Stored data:

'''

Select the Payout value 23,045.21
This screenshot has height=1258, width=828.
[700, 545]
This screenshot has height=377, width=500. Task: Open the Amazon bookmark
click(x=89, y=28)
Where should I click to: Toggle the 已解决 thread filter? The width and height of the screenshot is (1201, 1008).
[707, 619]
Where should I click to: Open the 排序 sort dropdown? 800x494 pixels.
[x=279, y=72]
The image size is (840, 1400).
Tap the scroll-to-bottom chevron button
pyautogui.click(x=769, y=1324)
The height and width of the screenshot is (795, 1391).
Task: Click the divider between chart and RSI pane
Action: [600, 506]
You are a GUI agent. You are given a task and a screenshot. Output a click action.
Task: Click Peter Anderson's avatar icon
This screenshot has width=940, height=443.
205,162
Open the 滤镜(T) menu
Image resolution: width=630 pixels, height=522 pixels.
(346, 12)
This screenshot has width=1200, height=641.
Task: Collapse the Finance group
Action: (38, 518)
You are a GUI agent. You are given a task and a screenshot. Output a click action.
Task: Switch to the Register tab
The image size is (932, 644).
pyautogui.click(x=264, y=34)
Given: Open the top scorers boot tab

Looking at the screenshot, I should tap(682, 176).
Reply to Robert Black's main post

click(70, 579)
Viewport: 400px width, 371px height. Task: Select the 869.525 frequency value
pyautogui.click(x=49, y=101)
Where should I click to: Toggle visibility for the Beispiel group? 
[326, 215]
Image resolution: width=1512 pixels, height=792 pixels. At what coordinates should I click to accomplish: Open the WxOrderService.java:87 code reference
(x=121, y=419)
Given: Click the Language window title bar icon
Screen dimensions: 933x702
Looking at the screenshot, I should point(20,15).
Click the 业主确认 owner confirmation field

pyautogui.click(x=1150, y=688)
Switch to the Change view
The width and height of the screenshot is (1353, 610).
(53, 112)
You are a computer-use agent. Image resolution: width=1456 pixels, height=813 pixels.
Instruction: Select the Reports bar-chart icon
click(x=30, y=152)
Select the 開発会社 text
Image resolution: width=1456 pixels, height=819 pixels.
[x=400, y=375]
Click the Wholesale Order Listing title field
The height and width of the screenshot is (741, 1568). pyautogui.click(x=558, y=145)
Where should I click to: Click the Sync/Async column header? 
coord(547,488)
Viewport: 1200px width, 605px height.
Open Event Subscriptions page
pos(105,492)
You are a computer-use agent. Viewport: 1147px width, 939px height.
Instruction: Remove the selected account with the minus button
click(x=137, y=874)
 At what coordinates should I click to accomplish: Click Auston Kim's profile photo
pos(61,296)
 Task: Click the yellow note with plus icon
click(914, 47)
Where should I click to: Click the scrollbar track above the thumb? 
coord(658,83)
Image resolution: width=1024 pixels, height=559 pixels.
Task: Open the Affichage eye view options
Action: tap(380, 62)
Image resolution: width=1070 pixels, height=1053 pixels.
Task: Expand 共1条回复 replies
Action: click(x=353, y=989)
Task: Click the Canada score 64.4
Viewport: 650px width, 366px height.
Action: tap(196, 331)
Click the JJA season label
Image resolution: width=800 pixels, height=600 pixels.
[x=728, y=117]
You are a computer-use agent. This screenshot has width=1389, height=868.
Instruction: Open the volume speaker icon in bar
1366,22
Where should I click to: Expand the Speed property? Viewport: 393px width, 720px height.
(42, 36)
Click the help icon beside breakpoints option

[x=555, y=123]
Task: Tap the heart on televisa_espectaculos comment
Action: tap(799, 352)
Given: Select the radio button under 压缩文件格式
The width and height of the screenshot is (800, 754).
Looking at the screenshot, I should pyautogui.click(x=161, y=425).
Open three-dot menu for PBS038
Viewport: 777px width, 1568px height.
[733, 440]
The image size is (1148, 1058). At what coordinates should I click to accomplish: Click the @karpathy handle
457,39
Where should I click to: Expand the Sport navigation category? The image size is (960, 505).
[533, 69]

'''

# Task description
Where a line of the data contains "computer", include it in the tally, and answer with the tally alone.

# Result of this task
3